The fault here is that obviously these other commodities are not of equal value to everybody. A pre-industrial economy has no need of "blacking," a silk exporter will value silk differently than a silk importer, and a society of meat eaters may have no interest in wheat at all. (Goldbugs make the same error; intrinsic value is a lie as bitter as love.)

It's perfectly reasonable that the dollar might hold different values for different people. If you're trading vast quantities of the bullshit electronic "dollars" being pumped into the economy, you're going to treat the buck the way Bernanke and Geithner want you to treat it—as a nearly worthless marker of value. But if you actually work for a living, you know that the greenback has gotten a lot harder to earn lately, and you are less willing to spend it.

If creating inflation were as easy as the Fed would like, or if avoiding deflation were as important as Vigna thnks it is, then why does a two-liter bottle of Coca-Cola cost today exactly what it cost during the Carter Administration? For as long as I've been drinking Coke, a two-liter bottle has cost about 99 cents at the low end to $1.50 at the high end. If you pay more than that you're getting ripped off.

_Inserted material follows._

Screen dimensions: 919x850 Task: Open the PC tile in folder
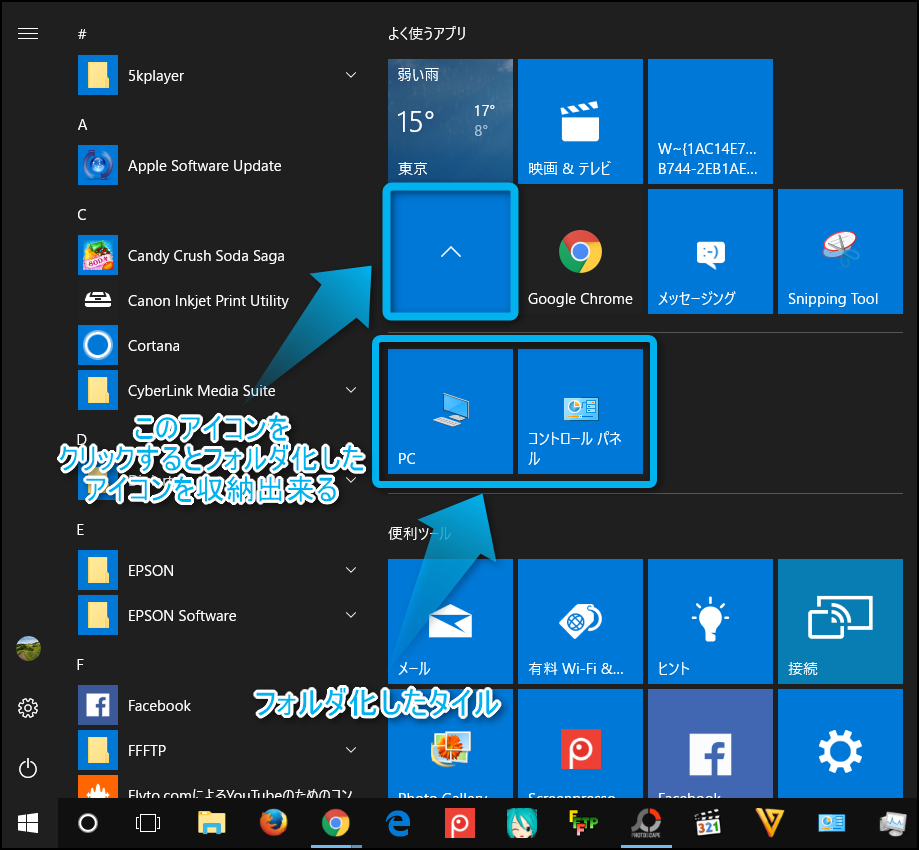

That's without inflation adjustment. They've tried changing the shape. They've tried changing the formula. They've dumped Mentos into it. And yet if you go to the supermarket right now, you will almost definitely find that they are offering two liters of the Real Thing for $1.99—with a two-for-one purchase offer. If thirty years ago you had taken $2,000, put $1,000 in one pillowcase and used the rest to buy 1,000 bottles of Coke, the Coke would now be worth the same amount as the money  (though it might be a little flat). And it has never gone to zero! Let's say that again: The price of Coke has never gone to zero.

It's a good bet nobody planned for Coke to be the one commodity that tracks the dollar precisely—in fact, it does that because nobody planned it. It costs what the market will bear—a concept familiar to everybody who's visited a yard sale, but alien to the government, the Federal Reserve, and apparently the Wall Street Journal.